Dataset items:
★ ★ ★ ★ ★

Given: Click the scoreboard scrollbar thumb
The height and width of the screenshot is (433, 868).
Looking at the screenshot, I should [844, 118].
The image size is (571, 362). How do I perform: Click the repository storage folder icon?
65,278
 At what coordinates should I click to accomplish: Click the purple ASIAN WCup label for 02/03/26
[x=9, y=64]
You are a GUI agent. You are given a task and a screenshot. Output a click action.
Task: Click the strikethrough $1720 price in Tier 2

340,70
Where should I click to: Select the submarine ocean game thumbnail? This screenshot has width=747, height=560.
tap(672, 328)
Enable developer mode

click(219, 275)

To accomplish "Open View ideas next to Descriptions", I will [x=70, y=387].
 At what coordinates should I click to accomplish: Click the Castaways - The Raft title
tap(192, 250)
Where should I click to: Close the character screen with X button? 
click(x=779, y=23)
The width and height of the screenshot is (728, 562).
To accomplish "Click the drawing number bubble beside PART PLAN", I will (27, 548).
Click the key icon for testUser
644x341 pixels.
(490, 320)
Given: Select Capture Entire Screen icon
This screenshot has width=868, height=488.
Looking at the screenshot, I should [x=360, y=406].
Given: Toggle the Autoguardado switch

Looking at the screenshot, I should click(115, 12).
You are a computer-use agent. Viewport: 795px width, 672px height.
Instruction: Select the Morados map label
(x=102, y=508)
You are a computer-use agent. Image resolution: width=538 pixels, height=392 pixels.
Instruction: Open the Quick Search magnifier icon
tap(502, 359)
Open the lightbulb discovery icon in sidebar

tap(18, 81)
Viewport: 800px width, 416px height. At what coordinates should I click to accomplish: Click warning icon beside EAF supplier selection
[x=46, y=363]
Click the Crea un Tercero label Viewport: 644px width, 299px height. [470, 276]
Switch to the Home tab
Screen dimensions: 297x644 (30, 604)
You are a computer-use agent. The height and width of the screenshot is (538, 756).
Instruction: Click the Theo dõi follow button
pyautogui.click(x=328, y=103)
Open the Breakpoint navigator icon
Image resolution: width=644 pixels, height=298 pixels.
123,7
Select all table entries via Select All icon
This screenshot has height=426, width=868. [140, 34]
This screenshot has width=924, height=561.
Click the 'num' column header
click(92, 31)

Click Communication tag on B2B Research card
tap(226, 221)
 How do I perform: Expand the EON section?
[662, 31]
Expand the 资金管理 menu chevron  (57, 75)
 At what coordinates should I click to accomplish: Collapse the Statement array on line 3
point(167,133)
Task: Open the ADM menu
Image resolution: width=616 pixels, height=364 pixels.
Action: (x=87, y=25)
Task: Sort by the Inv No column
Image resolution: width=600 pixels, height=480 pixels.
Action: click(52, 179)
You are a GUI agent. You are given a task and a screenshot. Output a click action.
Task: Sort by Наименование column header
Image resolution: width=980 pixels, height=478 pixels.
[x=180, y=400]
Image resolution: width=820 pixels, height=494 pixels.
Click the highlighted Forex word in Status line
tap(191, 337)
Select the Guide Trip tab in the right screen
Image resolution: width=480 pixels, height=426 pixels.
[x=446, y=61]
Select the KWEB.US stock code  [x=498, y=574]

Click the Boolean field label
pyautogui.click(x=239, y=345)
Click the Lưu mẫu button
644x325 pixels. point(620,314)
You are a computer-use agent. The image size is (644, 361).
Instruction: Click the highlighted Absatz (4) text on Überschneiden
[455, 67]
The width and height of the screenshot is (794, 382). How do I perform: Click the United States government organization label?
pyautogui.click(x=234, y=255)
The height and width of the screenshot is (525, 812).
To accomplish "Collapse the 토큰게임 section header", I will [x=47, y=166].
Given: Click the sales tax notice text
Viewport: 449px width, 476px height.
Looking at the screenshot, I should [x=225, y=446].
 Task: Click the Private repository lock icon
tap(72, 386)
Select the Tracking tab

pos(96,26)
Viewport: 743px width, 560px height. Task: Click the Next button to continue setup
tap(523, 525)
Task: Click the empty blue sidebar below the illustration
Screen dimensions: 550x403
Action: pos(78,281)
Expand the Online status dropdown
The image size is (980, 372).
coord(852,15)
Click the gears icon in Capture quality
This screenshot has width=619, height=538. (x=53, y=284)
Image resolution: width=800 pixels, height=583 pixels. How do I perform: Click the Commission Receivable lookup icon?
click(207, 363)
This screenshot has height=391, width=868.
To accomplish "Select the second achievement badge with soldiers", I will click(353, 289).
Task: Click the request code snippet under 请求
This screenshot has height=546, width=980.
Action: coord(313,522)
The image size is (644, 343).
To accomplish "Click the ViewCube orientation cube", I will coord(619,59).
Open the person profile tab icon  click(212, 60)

★ ★ ★ ★ ★

● **Work request**
In your answer, include only the lines above starting at the line that holds "Task: Open the ADM menu" and ending at the line that holds "Task: Sort by Наименование column header", copied exactly.

● **The answer**
Task: Open the ADM menu
Image resolution: width=616 pixels, height=364 pixels.
Action: (x=87, y=25)
Task: Sort by the Inv No column
Image resolution: width=600 pixels, height=480 pixels.
Action: click(52, 179)
You are a GUI agent. You are given a task and a screenshot. Output a click action.
Task: Sort by Наименование column header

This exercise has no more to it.